Le azzurre iniziano la partita nel migliore dei modi, sbloccano le ostilità con la schiacciata vincente di Gant, difendono forte, rubano palla e quando possono distendersi in contropiede diventano mortifere. La squadra mette in vasca la giusta soglia di intensità, spinge il piede sull'acceleratore e chiude i conti con un devastante primo parziale concluso sul roboante punteggio di 8-1.
La rappresentativa tricolore continua a spingere, sfrutta bene i centri e concede le briciole all'avversario. I successivi tre periodi si trasformano in un allenamento ad alta intensità agonistica nel quale Bianconi e compagne trovano con straordinaria continuità la via della rete, registrano percentuali egregie nei fondamentali di superiorità e inferiorità numerica e confermano la loro imprevedibilità con undici giocatrici di movimento nel tabellino dei marcatori sulle dodici inserite a referto.

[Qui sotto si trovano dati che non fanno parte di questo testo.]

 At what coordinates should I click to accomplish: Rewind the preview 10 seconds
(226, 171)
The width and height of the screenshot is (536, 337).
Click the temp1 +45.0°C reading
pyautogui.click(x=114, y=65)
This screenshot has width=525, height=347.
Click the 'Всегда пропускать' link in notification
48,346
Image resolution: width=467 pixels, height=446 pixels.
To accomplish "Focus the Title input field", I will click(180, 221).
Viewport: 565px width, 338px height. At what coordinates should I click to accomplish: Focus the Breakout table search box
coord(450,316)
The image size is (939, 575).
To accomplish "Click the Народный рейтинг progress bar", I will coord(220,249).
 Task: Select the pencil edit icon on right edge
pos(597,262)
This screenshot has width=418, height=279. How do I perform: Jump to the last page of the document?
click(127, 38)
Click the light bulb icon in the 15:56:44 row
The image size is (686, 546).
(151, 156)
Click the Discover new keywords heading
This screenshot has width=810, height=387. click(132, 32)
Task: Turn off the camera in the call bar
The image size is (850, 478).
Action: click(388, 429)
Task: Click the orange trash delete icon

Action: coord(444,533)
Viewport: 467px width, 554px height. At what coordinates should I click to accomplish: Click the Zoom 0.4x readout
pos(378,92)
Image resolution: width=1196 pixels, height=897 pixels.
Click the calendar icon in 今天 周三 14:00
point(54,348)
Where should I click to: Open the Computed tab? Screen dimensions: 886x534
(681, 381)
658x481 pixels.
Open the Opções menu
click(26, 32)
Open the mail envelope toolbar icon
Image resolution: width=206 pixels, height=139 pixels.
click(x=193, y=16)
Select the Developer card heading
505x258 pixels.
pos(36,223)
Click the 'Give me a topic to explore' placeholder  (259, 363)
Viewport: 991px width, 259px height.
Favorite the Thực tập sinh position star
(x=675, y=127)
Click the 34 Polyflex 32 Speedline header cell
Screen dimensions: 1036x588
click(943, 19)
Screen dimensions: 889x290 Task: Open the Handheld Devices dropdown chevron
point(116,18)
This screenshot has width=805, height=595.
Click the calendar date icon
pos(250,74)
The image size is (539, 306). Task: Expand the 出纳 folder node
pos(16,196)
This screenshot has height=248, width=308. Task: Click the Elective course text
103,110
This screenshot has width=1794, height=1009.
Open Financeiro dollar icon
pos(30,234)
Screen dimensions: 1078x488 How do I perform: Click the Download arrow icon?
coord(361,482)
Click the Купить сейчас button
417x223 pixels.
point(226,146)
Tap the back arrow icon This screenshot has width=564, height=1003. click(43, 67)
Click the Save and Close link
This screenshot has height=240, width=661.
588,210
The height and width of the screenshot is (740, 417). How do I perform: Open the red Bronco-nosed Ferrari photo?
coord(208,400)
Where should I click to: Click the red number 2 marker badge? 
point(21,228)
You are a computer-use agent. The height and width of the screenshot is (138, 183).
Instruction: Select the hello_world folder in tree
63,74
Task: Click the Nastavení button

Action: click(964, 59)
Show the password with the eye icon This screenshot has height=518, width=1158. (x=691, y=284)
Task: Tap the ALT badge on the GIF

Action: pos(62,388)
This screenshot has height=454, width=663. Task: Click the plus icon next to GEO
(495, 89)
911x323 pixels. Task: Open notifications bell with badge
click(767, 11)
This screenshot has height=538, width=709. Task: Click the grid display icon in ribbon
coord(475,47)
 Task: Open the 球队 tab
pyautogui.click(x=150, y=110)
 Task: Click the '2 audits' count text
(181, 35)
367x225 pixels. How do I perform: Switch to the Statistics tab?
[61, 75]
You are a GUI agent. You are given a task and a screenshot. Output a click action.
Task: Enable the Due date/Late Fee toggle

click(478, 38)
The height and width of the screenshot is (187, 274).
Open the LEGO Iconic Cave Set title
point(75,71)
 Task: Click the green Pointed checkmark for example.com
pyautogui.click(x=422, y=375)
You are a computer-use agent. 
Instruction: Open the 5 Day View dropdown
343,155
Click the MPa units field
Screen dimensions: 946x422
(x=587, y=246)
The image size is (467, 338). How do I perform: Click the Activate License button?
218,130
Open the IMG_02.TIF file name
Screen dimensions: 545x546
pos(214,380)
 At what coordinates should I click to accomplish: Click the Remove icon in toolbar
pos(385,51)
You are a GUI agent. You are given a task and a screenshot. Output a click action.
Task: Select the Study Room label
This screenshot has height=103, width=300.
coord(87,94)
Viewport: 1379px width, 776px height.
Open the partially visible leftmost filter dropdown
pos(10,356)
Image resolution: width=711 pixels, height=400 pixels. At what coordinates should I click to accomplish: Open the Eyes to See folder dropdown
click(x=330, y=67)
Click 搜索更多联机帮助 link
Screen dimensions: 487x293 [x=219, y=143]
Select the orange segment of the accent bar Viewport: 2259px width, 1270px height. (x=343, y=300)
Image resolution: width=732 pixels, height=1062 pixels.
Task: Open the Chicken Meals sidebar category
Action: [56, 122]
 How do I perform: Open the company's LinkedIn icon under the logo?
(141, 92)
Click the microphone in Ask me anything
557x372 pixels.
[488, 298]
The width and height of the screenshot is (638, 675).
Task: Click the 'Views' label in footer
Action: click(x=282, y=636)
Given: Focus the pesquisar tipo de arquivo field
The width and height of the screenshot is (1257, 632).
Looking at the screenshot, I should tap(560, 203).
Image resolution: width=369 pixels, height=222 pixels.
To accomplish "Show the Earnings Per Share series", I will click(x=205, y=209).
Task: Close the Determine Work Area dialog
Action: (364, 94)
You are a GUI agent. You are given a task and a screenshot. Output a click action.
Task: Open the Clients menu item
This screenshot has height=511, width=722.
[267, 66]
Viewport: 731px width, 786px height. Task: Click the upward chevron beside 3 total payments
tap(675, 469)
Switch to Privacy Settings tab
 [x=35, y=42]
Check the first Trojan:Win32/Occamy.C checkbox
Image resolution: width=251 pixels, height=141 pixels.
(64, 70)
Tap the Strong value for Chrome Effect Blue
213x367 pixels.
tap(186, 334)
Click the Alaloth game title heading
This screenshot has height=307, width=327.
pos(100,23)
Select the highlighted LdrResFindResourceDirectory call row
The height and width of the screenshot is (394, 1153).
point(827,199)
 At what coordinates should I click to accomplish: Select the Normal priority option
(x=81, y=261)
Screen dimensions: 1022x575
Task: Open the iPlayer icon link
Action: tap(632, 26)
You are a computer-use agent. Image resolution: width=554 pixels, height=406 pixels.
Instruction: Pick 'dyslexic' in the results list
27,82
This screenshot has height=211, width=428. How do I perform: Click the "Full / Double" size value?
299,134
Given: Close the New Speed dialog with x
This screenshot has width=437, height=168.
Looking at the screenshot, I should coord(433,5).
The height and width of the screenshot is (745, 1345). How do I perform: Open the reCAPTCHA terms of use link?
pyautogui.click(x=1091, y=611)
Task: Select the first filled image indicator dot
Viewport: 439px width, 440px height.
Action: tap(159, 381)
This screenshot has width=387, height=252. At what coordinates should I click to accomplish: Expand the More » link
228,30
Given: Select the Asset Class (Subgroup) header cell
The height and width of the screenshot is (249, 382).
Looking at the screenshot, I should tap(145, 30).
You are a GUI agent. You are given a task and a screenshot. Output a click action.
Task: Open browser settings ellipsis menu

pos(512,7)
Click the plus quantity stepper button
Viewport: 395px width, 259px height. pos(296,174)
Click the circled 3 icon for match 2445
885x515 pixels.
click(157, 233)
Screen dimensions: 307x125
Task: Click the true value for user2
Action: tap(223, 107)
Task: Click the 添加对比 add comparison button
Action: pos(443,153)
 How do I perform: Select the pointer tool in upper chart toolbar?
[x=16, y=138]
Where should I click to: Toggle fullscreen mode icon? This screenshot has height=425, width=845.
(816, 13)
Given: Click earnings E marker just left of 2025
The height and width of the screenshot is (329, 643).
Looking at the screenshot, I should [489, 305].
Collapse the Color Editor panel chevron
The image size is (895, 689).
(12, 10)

La compagine italiana è stata brava a dimenticare rapidamente il brutto primo quarto disputato ieri con le elleniche e ha dimostrato che quando entra in acqua con il piglio giusto può dire la propria anche contro le formazioni più forti. L'esito dello scontro serale Olanda-Spagna definirà la classifica dell'altro girone e l'avversaria nella sfida di martedì. Sono già due le certezze acquisite: Bettini e compagne entreranno in acqua per vendere cara la pelle e per farlo dovranno ulteriormente spostare in avanti l'asticella del rendimento perché solo una prova perfetta potrà regalare loro l'ingresso in finale.